INTRODUCTION
Ichthyoses are a large group of skin diseases characterized by scaling of the skin with or without erythroderma. A common denominator in the pathology of ichthyoses is a defective epidermal barrier. Integrity of the epidermal barrier is mediated by an extracellular lamellar bilayer surrounding the cornified cells in the stratum corneum. The lipid compartment of the lamellar bilayer is composed of ceramides, cholesterol, and free fatty acids. Inborn errors in cholesterol metabolism lead to increased toxic cholesterol metabolites and cholesterol deficiency in the cell membranes with consequent barrier function alteration. The Conradi‐Hünermann‐Happle (CHH) syndrome (X‐linked dominant chondrodysplasia punctate, CDPX2 [Online Mendelian Inheritance in Man 302960]) is an X‐linked dominant ichthyosiform condition that results from genetic mutations in the distal part of the cholesterol pathway. As of December 2018, 90 mutations have been reported in the HGMD Professional (version 2018.3) database, a registry of gene lesions in human inherited disease. We here describe the case of a female Caucasian infant who was found to have CHH syndrome with a previously unidentified heterozygous mutation in the emopamil binding protein (EBP) gene.
CASE PRESENTATION
A two‐and‐a‐half‐year‐old female infant was referred to us from the pediatric department with a suspected diagnosis of incontinentia pigmenti and tinea capitis. The child was born full term by Caesarean section after an uneventful pregnancy. At birth, a deformation of the lower jaw and a generalized, scaly erythema of the skin were present.
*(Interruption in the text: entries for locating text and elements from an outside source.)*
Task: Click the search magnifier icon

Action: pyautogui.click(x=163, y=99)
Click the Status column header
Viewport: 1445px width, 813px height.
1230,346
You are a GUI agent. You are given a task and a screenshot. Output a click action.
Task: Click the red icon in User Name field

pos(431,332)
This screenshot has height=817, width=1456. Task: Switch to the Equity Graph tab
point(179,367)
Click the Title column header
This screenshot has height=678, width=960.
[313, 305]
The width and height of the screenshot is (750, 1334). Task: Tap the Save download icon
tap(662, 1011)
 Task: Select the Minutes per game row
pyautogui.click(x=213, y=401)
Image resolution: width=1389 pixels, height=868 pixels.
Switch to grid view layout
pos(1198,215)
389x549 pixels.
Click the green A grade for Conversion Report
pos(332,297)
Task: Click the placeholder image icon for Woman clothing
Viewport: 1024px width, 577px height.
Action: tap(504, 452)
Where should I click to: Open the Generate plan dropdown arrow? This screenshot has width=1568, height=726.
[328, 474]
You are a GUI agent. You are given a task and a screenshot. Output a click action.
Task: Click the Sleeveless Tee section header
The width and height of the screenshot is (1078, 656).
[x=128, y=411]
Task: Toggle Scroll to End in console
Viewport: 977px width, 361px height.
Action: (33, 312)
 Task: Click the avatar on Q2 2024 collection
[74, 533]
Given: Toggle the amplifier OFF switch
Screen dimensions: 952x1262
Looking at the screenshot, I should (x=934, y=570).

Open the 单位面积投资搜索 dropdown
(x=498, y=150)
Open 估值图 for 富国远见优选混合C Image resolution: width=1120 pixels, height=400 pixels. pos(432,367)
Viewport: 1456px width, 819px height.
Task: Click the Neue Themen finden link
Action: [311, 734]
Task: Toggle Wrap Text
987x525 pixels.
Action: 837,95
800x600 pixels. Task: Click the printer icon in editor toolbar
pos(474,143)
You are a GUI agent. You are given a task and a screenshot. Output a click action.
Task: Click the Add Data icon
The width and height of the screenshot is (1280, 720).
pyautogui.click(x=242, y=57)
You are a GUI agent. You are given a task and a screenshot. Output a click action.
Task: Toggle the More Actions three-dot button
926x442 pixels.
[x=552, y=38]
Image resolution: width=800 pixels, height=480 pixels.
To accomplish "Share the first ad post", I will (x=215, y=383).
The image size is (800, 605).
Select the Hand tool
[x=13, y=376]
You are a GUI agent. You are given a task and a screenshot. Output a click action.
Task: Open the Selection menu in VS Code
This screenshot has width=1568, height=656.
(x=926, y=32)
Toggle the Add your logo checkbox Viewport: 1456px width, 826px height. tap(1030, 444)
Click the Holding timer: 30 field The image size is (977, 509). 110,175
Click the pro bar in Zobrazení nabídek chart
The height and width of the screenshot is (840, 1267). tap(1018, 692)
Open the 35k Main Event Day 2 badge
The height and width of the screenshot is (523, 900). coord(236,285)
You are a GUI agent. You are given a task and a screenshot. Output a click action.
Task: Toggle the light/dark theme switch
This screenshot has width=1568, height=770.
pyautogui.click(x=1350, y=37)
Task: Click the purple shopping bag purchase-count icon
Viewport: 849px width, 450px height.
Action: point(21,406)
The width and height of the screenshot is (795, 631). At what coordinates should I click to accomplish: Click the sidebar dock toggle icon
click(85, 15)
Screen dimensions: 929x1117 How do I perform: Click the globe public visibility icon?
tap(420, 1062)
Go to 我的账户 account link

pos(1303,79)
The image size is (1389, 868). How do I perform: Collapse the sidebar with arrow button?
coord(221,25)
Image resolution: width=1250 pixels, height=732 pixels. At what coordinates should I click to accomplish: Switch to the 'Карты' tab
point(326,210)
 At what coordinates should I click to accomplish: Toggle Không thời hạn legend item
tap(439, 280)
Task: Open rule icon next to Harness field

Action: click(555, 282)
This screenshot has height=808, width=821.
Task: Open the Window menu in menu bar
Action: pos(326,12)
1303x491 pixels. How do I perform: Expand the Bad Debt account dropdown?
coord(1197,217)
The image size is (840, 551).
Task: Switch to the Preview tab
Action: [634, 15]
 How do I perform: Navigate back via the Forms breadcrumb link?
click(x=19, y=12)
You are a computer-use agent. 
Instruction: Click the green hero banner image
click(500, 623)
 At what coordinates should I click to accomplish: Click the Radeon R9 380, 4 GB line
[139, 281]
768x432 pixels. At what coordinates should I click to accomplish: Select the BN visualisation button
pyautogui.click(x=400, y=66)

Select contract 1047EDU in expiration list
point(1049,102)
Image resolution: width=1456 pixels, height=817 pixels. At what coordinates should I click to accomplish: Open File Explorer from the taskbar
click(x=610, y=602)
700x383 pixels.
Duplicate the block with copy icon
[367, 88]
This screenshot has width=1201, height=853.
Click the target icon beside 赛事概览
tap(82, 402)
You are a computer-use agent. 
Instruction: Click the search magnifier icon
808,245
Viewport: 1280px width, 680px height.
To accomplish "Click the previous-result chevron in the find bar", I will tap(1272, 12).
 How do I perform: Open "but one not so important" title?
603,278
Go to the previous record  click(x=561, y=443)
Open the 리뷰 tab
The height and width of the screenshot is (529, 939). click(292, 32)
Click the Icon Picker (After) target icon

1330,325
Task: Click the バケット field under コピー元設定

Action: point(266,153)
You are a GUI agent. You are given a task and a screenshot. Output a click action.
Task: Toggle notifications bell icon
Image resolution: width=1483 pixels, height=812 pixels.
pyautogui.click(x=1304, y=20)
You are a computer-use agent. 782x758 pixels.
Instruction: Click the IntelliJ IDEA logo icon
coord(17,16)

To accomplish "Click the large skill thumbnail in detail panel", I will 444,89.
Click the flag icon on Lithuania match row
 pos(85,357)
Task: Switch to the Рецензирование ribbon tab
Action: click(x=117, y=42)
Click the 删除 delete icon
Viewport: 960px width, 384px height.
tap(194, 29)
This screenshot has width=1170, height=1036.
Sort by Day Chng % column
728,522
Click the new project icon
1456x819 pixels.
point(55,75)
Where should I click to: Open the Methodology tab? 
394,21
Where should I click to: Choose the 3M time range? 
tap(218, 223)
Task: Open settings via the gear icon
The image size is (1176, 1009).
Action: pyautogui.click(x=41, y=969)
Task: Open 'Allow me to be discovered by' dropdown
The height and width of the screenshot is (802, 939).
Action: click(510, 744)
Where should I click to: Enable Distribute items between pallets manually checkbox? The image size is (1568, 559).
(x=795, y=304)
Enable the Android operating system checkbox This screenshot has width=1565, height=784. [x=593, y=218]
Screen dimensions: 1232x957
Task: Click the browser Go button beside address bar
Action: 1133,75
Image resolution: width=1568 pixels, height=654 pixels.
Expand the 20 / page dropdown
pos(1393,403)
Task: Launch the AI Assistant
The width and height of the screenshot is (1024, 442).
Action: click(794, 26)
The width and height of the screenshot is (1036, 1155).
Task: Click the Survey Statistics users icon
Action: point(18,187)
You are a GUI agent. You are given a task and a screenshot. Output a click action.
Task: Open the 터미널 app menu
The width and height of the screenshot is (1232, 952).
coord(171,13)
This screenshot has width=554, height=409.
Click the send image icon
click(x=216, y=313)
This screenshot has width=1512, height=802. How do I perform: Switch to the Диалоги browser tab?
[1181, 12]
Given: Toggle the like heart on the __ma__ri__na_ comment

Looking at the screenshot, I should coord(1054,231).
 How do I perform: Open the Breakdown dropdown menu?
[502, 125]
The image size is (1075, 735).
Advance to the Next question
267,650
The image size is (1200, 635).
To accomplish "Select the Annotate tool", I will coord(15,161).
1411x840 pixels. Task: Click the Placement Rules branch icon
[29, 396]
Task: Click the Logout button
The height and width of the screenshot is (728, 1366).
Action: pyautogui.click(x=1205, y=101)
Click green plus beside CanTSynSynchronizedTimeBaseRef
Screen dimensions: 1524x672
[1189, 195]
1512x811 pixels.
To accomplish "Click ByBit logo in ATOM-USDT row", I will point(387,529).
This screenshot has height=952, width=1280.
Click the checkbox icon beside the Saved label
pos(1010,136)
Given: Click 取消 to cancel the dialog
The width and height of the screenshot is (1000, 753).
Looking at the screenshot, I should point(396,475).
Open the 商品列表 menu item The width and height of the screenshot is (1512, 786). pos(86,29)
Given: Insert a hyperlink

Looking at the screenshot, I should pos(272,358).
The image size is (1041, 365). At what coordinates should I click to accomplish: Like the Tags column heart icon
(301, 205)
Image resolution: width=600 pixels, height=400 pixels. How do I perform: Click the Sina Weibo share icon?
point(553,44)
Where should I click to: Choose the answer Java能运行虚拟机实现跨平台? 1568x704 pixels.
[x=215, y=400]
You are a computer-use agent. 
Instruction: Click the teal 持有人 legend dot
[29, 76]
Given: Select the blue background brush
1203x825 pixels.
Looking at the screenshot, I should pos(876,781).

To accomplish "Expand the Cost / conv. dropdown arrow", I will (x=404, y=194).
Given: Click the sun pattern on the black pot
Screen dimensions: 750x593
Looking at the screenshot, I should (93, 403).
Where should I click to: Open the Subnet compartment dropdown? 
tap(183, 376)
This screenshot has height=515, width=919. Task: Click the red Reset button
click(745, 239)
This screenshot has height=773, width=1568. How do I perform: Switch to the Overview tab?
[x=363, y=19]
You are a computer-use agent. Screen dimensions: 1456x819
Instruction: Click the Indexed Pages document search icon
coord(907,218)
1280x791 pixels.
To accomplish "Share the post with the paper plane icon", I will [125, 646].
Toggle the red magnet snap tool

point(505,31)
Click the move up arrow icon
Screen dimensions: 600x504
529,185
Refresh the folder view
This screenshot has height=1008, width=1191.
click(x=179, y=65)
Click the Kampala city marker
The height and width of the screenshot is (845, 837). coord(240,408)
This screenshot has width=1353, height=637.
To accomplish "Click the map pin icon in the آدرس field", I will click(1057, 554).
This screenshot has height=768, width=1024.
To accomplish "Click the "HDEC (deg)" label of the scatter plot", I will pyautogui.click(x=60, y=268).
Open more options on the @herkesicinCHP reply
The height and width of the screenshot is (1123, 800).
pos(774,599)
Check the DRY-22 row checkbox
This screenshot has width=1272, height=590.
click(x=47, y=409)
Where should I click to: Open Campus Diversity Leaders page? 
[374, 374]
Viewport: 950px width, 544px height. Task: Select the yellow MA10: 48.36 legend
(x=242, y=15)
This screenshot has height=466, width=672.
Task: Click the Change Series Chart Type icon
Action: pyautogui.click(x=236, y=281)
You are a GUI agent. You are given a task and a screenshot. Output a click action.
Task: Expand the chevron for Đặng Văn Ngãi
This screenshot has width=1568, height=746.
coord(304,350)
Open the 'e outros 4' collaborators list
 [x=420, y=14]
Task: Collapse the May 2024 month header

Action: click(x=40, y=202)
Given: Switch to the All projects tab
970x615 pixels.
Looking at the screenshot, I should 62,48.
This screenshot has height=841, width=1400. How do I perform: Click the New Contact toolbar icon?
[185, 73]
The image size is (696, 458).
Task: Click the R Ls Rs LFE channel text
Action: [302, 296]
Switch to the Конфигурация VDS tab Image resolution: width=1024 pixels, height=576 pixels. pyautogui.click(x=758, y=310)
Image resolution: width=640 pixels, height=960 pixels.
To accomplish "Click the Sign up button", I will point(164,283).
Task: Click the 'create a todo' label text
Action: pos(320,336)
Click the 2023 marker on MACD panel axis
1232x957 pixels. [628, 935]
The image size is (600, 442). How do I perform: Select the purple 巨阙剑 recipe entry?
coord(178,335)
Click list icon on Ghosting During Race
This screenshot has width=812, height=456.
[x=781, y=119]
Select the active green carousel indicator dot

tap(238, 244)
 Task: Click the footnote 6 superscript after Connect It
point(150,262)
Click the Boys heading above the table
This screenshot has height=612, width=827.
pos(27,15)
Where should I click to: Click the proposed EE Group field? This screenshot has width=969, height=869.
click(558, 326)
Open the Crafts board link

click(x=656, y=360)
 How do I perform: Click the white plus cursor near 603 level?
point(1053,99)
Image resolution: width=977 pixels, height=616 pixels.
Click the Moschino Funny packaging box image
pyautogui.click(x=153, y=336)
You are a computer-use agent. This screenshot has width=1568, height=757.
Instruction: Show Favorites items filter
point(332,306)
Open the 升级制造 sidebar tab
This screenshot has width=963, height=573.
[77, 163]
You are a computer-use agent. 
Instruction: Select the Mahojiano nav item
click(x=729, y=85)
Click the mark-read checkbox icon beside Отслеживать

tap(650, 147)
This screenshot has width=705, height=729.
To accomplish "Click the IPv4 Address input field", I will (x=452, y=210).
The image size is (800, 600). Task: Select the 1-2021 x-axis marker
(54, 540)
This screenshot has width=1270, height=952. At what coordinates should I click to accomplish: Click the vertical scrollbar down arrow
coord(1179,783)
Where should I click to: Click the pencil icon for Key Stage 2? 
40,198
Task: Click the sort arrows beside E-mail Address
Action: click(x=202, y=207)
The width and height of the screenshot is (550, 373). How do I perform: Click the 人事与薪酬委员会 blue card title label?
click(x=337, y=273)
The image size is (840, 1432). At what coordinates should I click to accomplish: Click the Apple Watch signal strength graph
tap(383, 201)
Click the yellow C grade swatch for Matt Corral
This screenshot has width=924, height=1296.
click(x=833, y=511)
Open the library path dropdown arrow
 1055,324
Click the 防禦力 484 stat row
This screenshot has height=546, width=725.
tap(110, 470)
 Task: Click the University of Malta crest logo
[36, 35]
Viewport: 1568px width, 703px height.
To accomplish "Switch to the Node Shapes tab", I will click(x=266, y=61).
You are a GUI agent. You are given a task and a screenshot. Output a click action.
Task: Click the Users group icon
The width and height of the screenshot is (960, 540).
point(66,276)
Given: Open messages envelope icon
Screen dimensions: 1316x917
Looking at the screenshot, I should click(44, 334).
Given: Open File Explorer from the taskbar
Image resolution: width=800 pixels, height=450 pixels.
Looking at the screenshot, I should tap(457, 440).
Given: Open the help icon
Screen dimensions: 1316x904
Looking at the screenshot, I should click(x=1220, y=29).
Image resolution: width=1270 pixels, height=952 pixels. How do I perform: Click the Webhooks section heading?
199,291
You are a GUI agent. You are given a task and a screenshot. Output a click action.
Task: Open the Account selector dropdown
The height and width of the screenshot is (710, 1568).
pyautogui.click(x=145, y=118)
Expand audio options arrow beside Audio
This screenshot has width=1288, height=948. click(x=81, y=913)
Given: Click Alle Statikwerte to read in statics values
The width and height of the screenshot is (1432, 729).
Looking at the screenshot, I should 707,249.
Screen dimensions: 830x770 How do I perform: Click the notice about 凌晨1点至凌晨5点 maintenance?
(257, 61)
Erythroderma resolved during the first year of life and was replaced by hypopigmentation (Figure ). A previous physical examination had not revealed any other abnormal findings except a diagnosis of cataracts. An X‐ray examination had been rejected by parents. The girl was the only child of no consanguineous parents, and the family history was negative for genetic skin diseases.
Facial dysmorphism with a flat nasal bridge, prominent frontal bossing, and maxillary hypoplasia
On dermatological examination, there was facial dysmorphism with a flat nasal bridge, prominent frontal bossing, and a maxillary hypoplasia (Figure ). The skin showed a generalized hypopigmentation distributed along the lines of Blaschko (Figure ), a mild ichthyosis of the entire body, atrophoderma with dilated follicular openings, and ice pick scars that were most pronounced on the extremities (Figure ) and a patchy scarring alopecia (Figure ). The nails and teeth were normal.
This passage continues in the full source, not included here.